The Narrows
Page 28
2
Opening up the rear door of Platt’s cruiser, Ben climbed in and sat next to Brandy. “Hey. You okay?”
She looked hardly there, hardly real…as if the slightest breeze might reduce her to a pile of white sand.
“We’re gonna take care of this here,” he went on, “and we’re gonna do a good job. I can take you home if you want to go there, or—”
“Where are you taking him?”
“To the police station.”
“And then what?” There was a pragmatic decisiveness to her tone that seemed out of place. Ben assumed she was still in shock.
“Well,” he said slowly, thinking things through as he went along, “we’ll call the county sheriff’s department and they’ll come take care of your brother. But for right now, you and I need to go by your house and speak to your mom. We need to tell her what happened to your brother.”
“He isn’t dead,” she said flatly.
Ben nodded. “Okay. I know this is hard, honey. I’m going to help you and—”
“He isn’t dead. He’s just…changed.”
“Changed?”
“He’s some kind of…vampire now.”
“Okay,” Ben said. He reached out and put a gentle hand on her shoulder.
“He’s been in our garage all along, sleeping during the day. He’s been in there all along.” She looked at him. Her eyes were dead sober. “Didn’t you see what he looked like?”
He looked just like that kid we found washed up in the creek two weeks ago, Ben thought. This notion made him uncomfortable.
She looked away from him, facing forward. Ben felt the seconds tick by like millennia. After he’d aged considerably, Ben’s hand slipped off the girl’s shoulder. “Let’s get you home,” he said.
Brandy said nothing.
3
Eddie La Pointe eased the squad car to a slow crawl as he advanced along the gradual incline of Full Hill Road toward Tom Schuler’s place. It was dark now, without even the occasional streetlamp to brighten the way out here.
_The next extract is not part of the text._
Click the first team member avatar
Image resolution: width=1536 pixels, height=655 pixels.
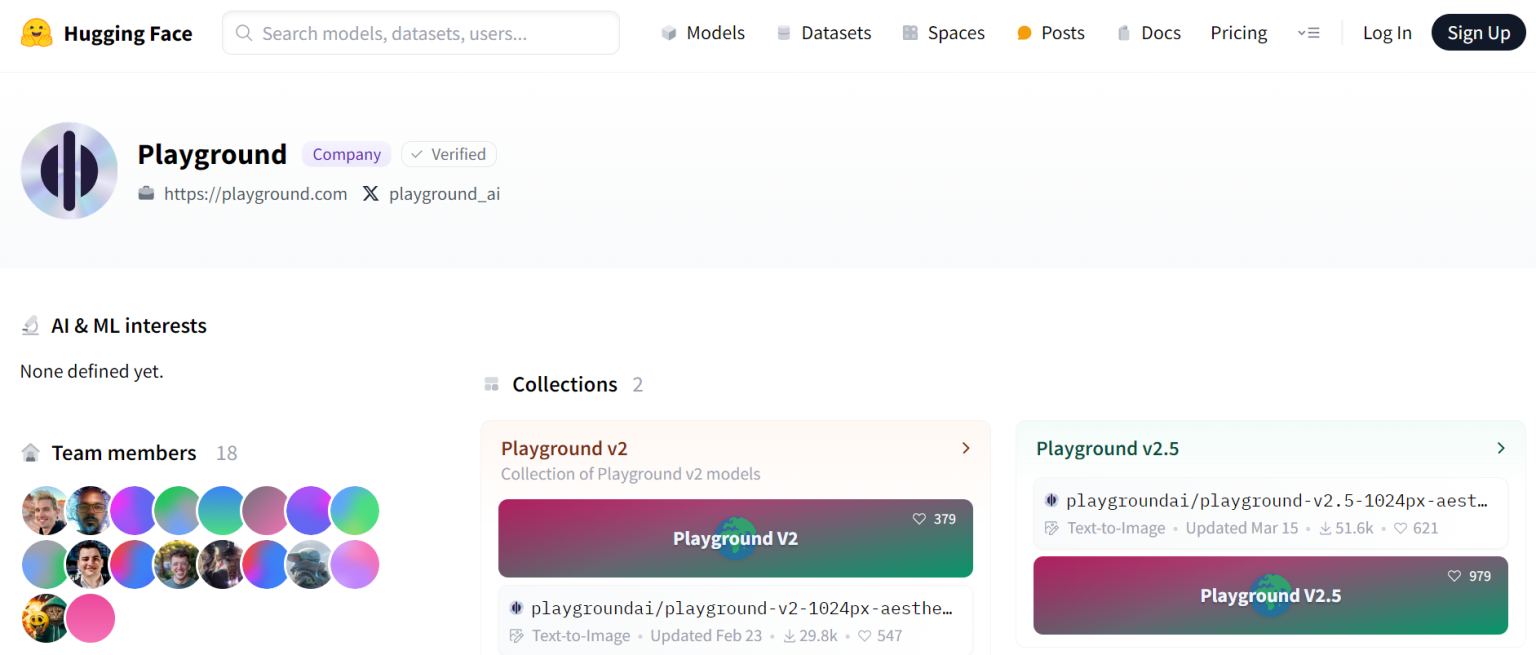pos(46,510)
This part of town was about as rural as it got in Stillwater—a place where the small dirt roads were named after the families who lived off them and where, over generations, the houses had become sagging, weather-ruined monstrosities that looked more like the wooded landscape than anything constructed by the hands of man. Back before the Army Corps of Engineers came and put in the pumping system and retaining walls in the 1950s, the more cautious of Stillwater’s residents, tired of constant flooding and losing their livestock and crops, had taken to this place up higher in the mountains. For the most part, the bloodline of these cautious families had remained in town and up here in the high hills, and many of the dilapidated houses up here on Wills Mountain still provided sanctuary for the descendants of those very families. Although Eddie La Pointe had been born and raised over the line in West Virginia, he had lived and worked in Stillwater long enough to become attuned to the town’s history and to the families with whom it was populated.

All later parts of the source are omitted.